O sistema era simples. Toda a gente compreendia. Os livros deviam ser queimados, juntamente com as casas onde estavam escondidos... Guy Montag era um bombeiro cuja tarefa consistia em atear fogos, e gostava do seu trabalho. Era bombeiro há dez anos e nunca questionara o prazer das corridas à meia-noite nem a alegria de ver páginas consumidas pelas chamas... Nunca questionara nada até conhecer uma rapariga de dezassete anos que lhe falou de um passado em que as pessoas não tinham medo. E depois conheceu um professor que lhe falou de um futuro em que as pessoas podiam pensar. E Guy Montag apercebeu-se subitamente daquilo que tinha de fazer... De implicações assustadoras, a forma como reconhecemos o nosso mundo naquele que é retratado em Fahrenheit 451 é impressionante. 

A minha opinião

Ainda antes dos Jogos da Fome, Divergente ou Maze Runner, as distopias já existiam. Admirável Mundo Novo de Aldus Huxley abriu as portas a esse género literário do qual Fahrenheit 451 é um admirável exemplo. Mais um dos livros que eu queria reler, tendo-o feito agora.

Confesso que, de todas as distopias que já li, esta é a que mais confusão me faz. Como se atrevem a destruir livros?!?!
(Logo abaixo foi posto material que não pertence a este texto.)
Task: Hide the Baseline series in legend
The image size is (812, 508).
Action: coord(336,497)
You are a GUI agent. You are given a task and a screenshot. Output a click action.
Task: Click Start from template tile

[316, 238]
Nesta sociedade os bombeiros, em vez de apagarem os fogos, tem, como missão, destruir livros. Queimá-los. Nem que, para isso, as casas sejam destruídas e o dono dos livros morto. A destruição dos livros e a proibição da sua leitura fazem lei, numa sociedade em que, todas as noites, entre 9 a 10 pessoas se tentam suicidar e em que o pensamento é condicionado.
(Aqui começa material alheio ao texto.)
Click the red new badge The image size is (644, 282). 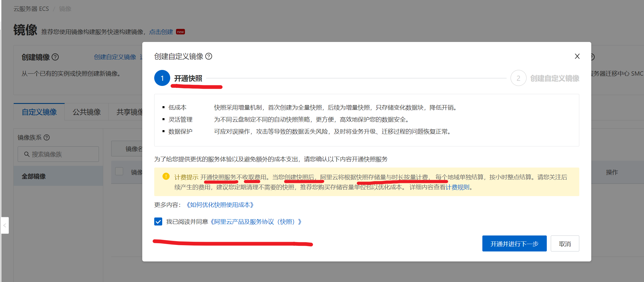(x=180, y=32)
Guy Montag é um bombeiro que está feliz com a sua profissão, acreditando, piamente, que a sua profissão é necessária ao bom funcionamento da sociedade. Um dia conhece uma jovem, Clarice, que o leva a olhar para a lua e que o convida a alguma introspeção. Quando Clarice desaparece e uma velhota se imola com os seus livros para que não seja separada dos seus bens mais preciosos, Montag começa a questionar toda a sua vida e o trabalho que faz sendo ajudado por Faber, um ex-professor que vive enclausurado com medo. É Montag que dá, a Faber, uma nova vontade de viver enquanto que Montag se vê obrigado a fugir para não ser morto.
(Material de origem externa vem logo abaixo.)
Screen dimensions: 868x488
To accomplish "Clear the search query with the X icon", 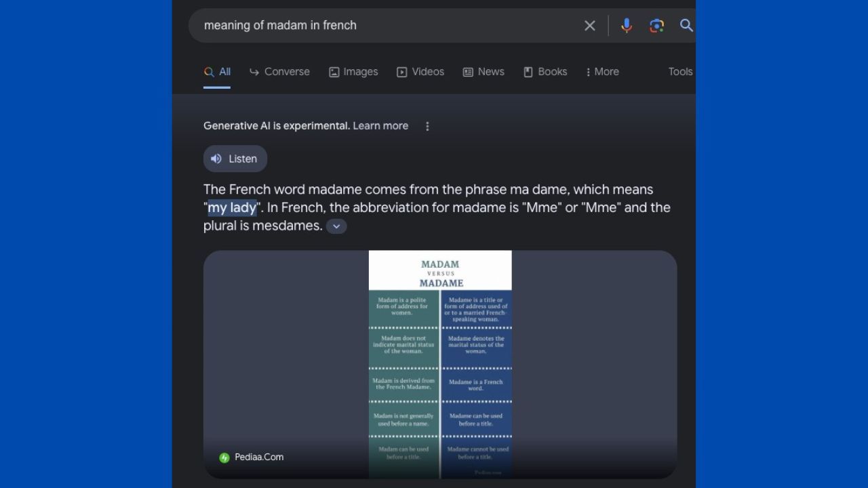I will (589, 26).
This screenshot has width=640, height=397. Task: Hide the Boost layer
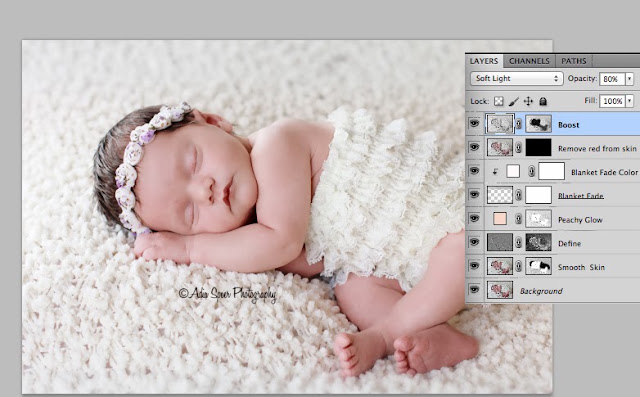pyautogui.click(x=474, y=123)
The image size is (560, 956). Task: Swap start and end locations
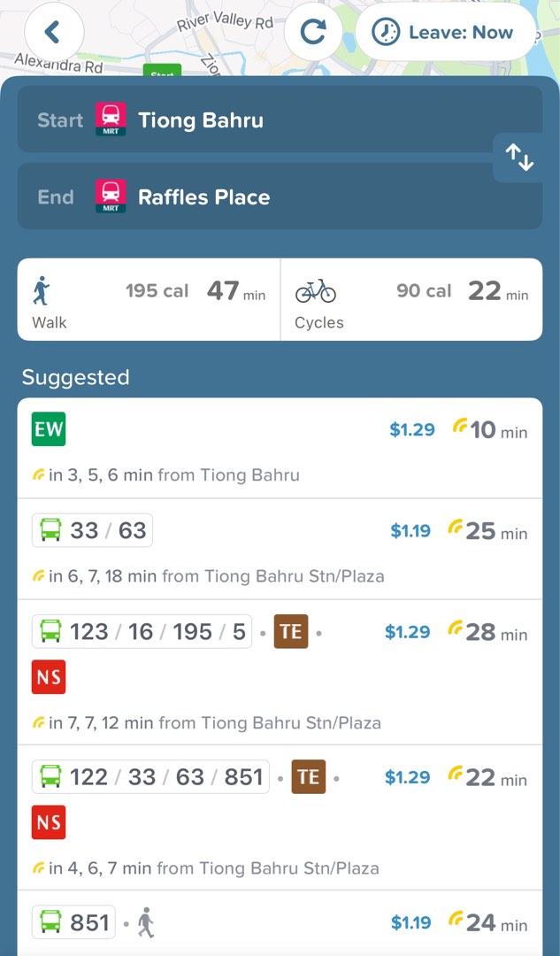[x=519, y=158]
Quando li este livro a primeira vez achei que nunca tal iria acontecer no mundo em que vivo. Mas, infelizmente, e tantos anos volvidos, quando leio algumas noticias que nos dão conta de que há cada vez menos leitores e que a maior parte dos jovens nunca leu um livro inteiro, confesso que temo o pior. Temo que, um dia, os livros sejam mesmo proibidos e que deixemos de fazer perguntas.

Cabe, a cada um de nós, fazer com que esta distopia não se torne realidade. Temos todos um papel activo.

Entretanto...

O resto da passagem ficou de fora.